Estudos visando o entendimento de fatores vibro-acústicos que interferem na percepção de conforto e desconforto experimentados pelos passageiros foram desenvolvidos recentemente em projetos europeus Identification of an Aircraft Passenger
Comfort Index (IdEA - PACI)e Friendly Aircraft Cabin Environment (FACE).
Em relação à pressão da cabine, para garantir um ambiente habitável, a fuselagem da aeronave tem que ser pressurizada durante o voo. Um primeiro aspecto refere-se à taxa de variação da pressão durante o processo de subida ou descida das aeronaves. Um segundo aspecto refere-se ao efeito da diminuição da pressão barométrica no interior da aeronave, que apesar da pressurização, é mantida em valores menores que ao nível do mar.
A taxa de variação da pressão de cabine influi no conforto através da sensação de compressão nos ouvidos. Uma vez que o ouvido humano é muito sensível a variações de pressão, a taxa de variação da pressão de cabine deve der controlada. Pequenas variações de pressão não causam desconforto, porém, maiores amplitudes podem causar desconforto conforme a taxa de variação. Outro fator de desconforto é que durante uma viagem aérea ocorre uma diminuição da pressão parcial de oxigênio no ar ambiente da cabine, que ao nível do mar, é de 159 mmHg, cai para 118 mmHg. Esta queda da pressão parcial de
oxigênio, embora para pessoas normais não corresponda a uma situação de risco à saúde, pode criar certo grau de desconforto, dependendo do tempo de exposição a essa altitude de cabine.

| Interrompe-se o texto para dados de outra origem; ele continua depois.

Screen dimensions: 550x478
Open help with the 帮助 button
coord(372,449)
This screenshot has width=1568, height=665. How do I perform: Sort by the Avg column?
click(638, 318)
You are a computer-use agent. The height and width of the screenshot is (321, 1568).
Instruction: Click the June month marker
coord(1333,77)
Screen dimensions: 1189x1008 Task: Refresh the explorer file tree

Segundo Graeber, Mitchell e Kovarik (1999) a arquitetura da cabine e a iluminação também interferem na percepção do passageiro em relação ao conforto. Estudo realizado pela fabricante de aeronaves Boeing (2007) sobre design de interiores de aeronaves, mostra que fatores como, cores, formas e desenhos influenciam a percepção das pessoas em relação ao conforto e bem-estar. A combinação de todos esses elementos pode alterar a percepção dos passageiros, proporcionando uma sensação agradável.
O estudo também enfatiza a influência das cores neste processo. Outros estudos realizados pela fabricante têm apontado que a intensidade das cores também é um fator que atua na percepção humana. Cores mais claras dão a impressão de lugares mais altos, maiores e mais abertos, enquanto cores escuras trazem sensações opostas. Além disso, as cores também podem influenciar na percepção de uma pessoa quanto à umidade, temperatura e aroma. Por exemplo, o alaranjado pode fazer com que uma pessoa sinta mais calor, e o azul e o verde podem trazer uma sensação de frio (Figura 12).
Figura 12- Simulação de cores em cabines de aeronaves.
Além disso, ao se distribuir a iluminação na cabine com diferentes intensidades pode-se criar uma sensação de dia e noite. Tais estudos pretendem comprovar que a iluminação pode ser associada aos ritmos circadianos dos passageiros, auxiliando na adaptação aos fusos horários causados por longas viagens aéreas (COFFMAN et. al., 2003; ADAMS, 2002).